▶ _EXERCISE PROMPT_:
Copy exactly the stretch of data below from the line with "Task: Open the help question mark icon" through the line with "972x796 pixels.", including both of those lines.

··· DATA SHOWN

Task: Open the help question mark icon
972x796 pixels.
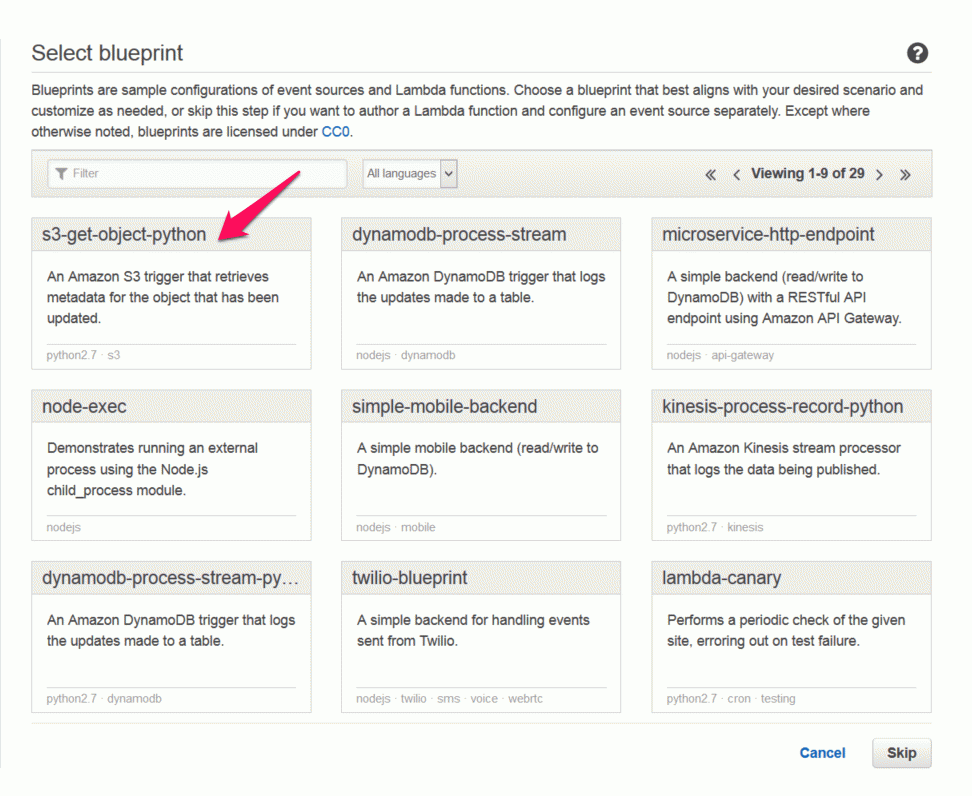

······
··· DATA SHOWN

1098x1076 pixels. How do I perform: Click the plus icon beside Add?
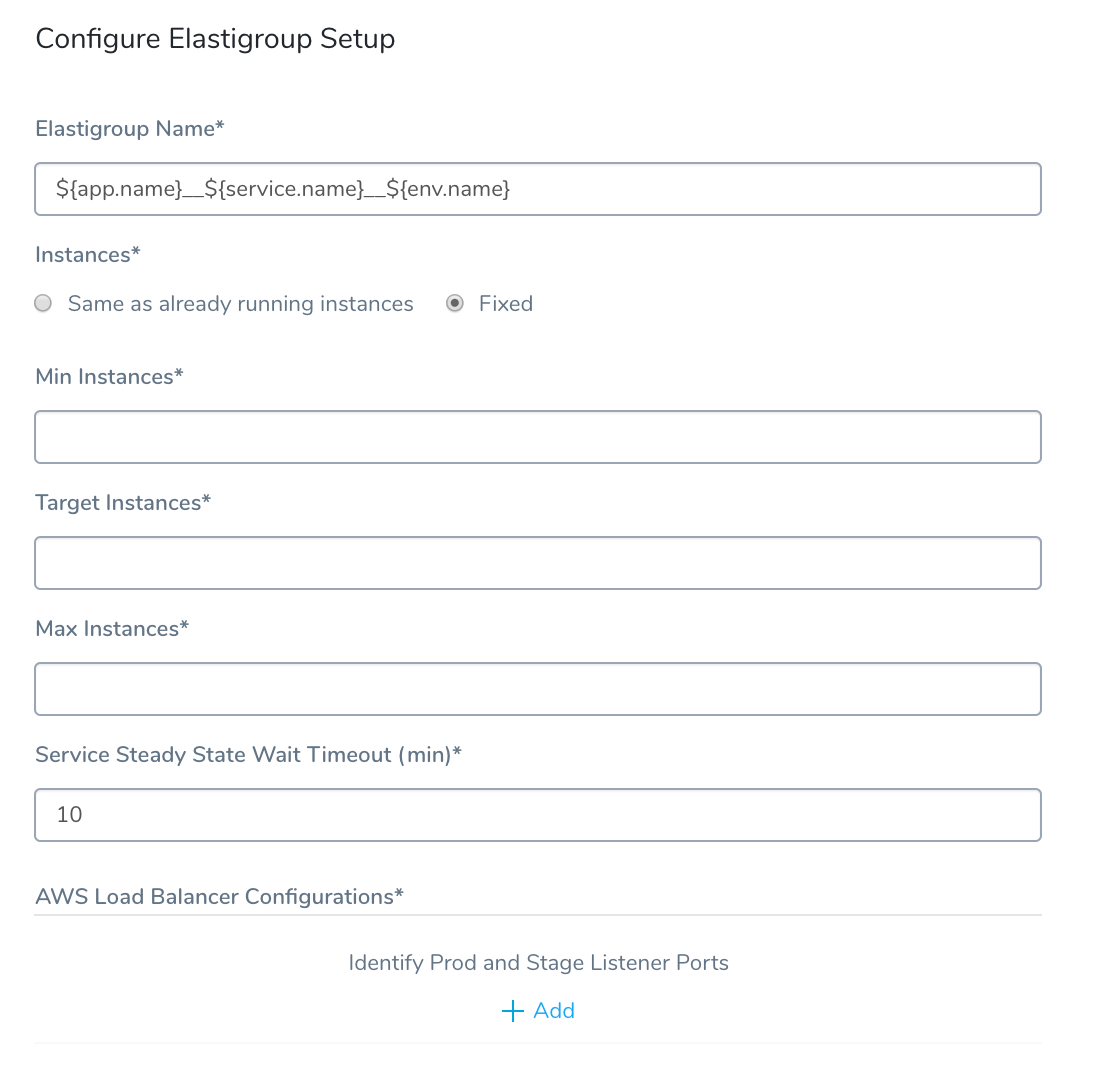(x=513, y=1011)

······
··· DATA SHOWN

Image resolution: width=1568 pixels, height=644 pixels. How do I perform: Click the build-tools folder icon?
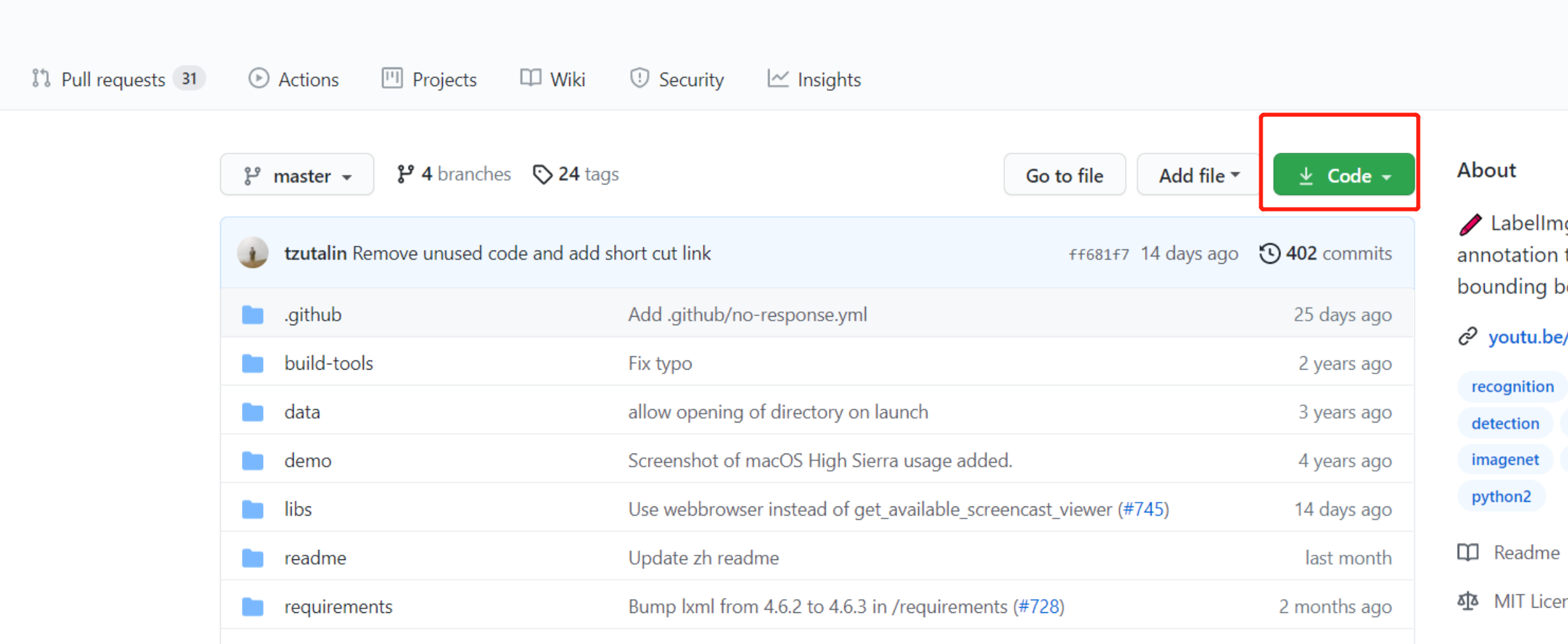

······

▶ _RESPONSE TO THE TASK_:
Task: Open the help question mark icon
972x796 pixels.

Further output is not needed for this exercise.